We've used HSBC for several months. The interest rate is currently 5.05%, which is the highest money market account out there at the moment. You have to be comfortable with managing your account online, and there is a 3 day waiting period for bank-to-bank transfers. It's easy to transfer money between HSBC and your local bank, there's just that 3 day waiting period. You can set up automatic deductions to make savings automatic. There are no fees or minimums.

A lot of those features are common to all online money market accounts. Personally, I want to switch to the Vanguard Prime Money Market account because it has a longer track record and has always had a good interest rate even during times when others have not, but the interest rate isn't quite as high as HSBC at the moment so I can't convince my husband to switch yet.

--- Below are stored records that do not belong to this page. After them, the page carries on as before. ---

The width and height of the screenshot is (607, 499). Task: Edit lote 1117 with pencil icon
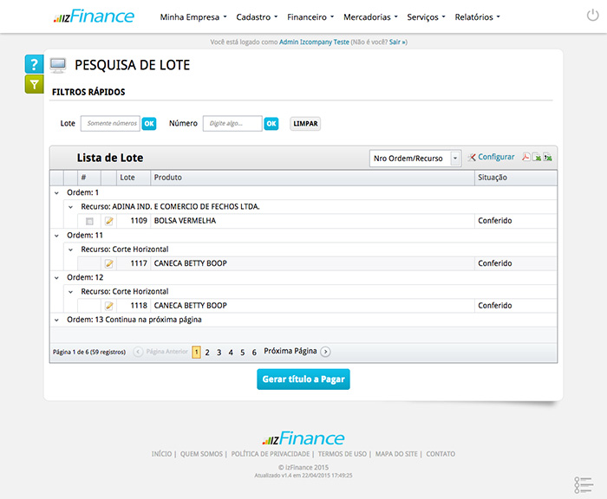(109, 263)
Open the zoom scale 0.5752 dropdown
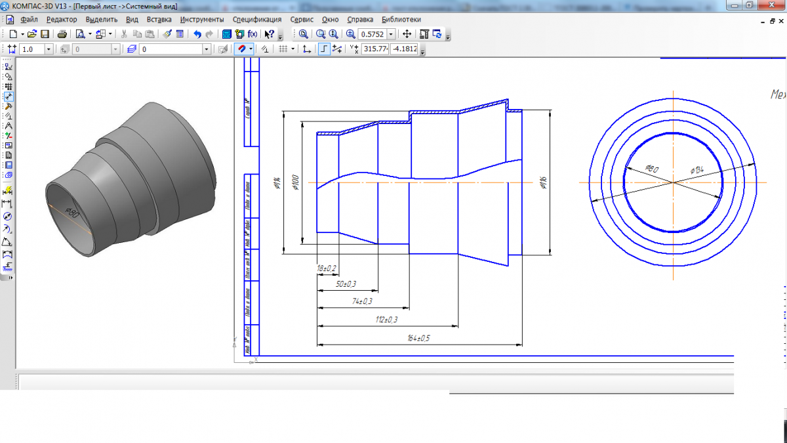 (x=392, y=34)
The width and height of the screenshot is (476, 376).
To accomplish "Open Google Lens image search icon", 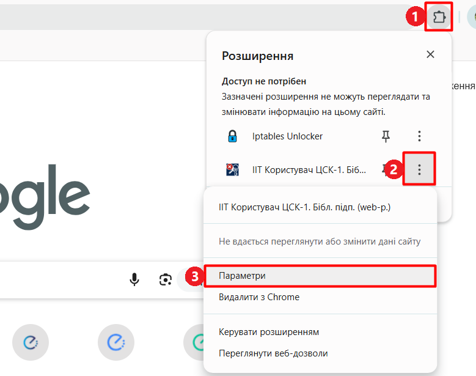I will pos(165,280).
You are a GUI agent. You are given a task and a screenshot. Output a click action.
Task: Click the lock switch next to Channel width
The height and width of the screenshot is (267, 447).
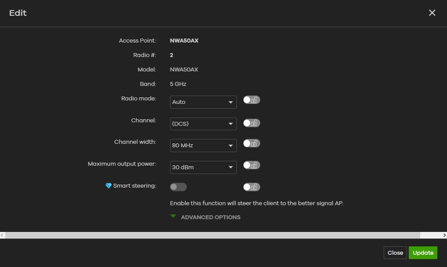point(251,143)
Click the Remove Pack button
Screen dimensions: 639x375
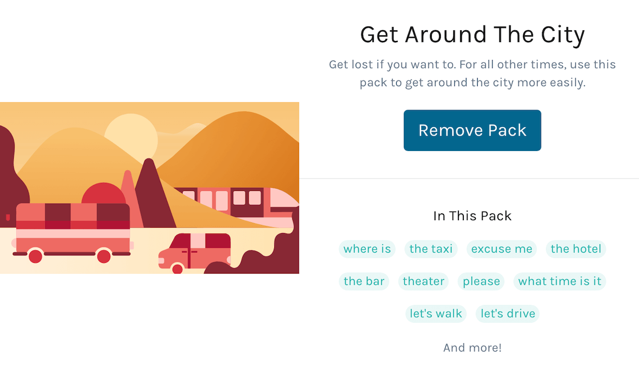point(472,130)
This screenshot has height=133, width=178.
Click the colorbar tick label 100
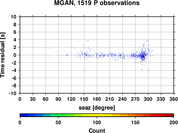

Interest rate and track record are what you want to check out. We call these "savings" accounts because that's the term we understand, but they're really "money market" accounts, which means all the money from all account holders is pooled and invested in short term securities like cd's. If the managers do a good job, then the interest rate stays high. If not, they will drop. So track record is important if you don't want to be moving your money around all the time chasing the highest interest rate. That's why I like the Vanguard Prime Money Market account-- it has a good track record-- it's had good interest rates even during rough spots for other companies. Right now they're all doing good so it's tempting to go with the highest interest rate. Also, I think the vanguard account has a fee if you don't have a certain minimum balance, and I don't remember what it was, but I remember it was something we could meet. I don't know if it's easy to move money from the vanguard account to your bank because I've never tried it, but I know that it would be easy to set up automatic deductions because I can do that with our IRAs we have with Vanguard.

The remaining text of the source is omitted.